Relationship between serum valproate and lithium levels and efficacy and tolerability in bipolar maintenance therapy

Int J Psychiatry Clin Pract. 2005;9(4):271-7. doi: 10.1080/13651500500305622.

Authors

Paul E Keck Jr¹, Charles L Bowden, Jane M Meinhold, Laszlo Gyulai, Thomas J Prihoda, Jeffrey D Baker, Patricia J Wozniak

Affiliation

¹ Psychopharmacology Research Program, Department of Psychiatry, University of Cincinnati College of Medicine and Mental Health Care Line and General Clinical Research Center, Veterans Affairs Medical Center, Cincinnati, OH.

PMID: 24930925
DOI: 10.1080/13651500500305622

Abstract

Background. In spite of widespread recognition of the importance of maintenance treatment for bipolar disorder, there are relatively few available well-designed clinical trials that have provided rigorous evidence for the efficacy of specific agents. One approach used effectively in analyses of lithium studies has been the stratification of efficacy and tolerability results based on serum drug concentrations. Therefore, we conducted a similar analysis of the efficacy of divalproex or lithium, based on serum concentrations in the maintenance treatment of bipolar I disorder in a recent 12-month placebo-controlled trial. Methods. This was a post-hoc analysis of results obtained in a 12-month, double-blind, placebo-controlled trial of divalproex and lithium involving 372 patients (intent-to-treat).
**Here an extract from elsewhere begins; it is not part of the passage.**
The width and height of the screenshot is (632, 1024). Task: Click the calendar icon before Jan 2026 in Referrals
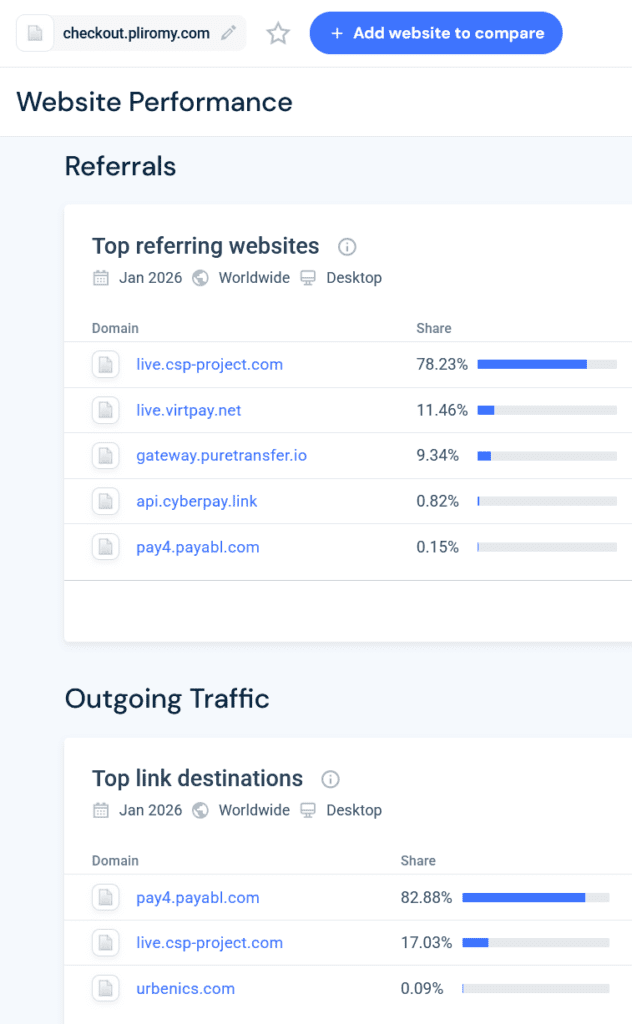tap(101, 278)
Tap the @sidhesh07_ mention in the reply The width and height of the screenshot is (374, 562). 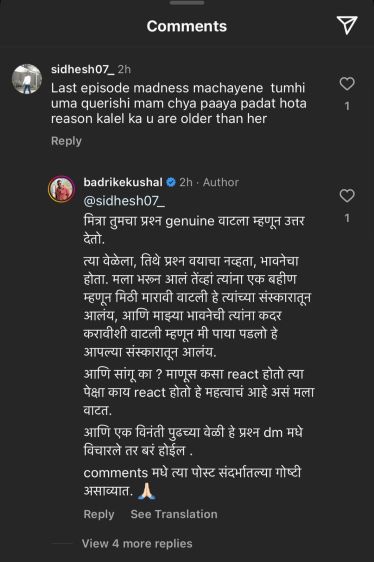pos(124,201)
The patient set was stratified into four therapeutic drug concentration ranges (Non-therapeutic, Low Therapeutic, Medium Therapeutic, and High Therapeutic) for both divalproex and lithium. Efficacy measures were Kaplan-Meier survival analyses of time to discontinuation for any reason, time to discontinuation for a protocol-defined manic episode, and time to discontinuation for a manic or depressive episode. Results. Significant differences between divalproex at the Medium Therapeutic range (75-99.9 µg/ml) and placebo were demonstrated in Kaplan-Meier survival results for discontinuation for any reason (median survival time: divalproex, 8 months; placebo, 4 months; P<0.05) and for discontinuation for a manic or depressive episode (median survival time: divalproex, 8 months; placebo, 3 months, P=0.003). At 12 months, the proportion of divalproex-treated patients (Medium Therapeutic range) who did not discontinue for a protocol-defined manic episode (85%) was higher than the proportion of lithium (Medium Therapeutic range; 70%) or placebo-treated (83%) patients. Conclusions. Divalproex at the Medium Therapeutic range provided significantly better bipolar maintenance treatment response than placebo in survival analyses, suggesting a possible serum concentration target range for clinicians in providing optimal treatment response. The value of this analytic approach, used for the first time here for divalproex, is discussed, along with a call for further research into optimal therapeutic drug levels.

Keywords: Valproate; bipolar maintenance; lithium.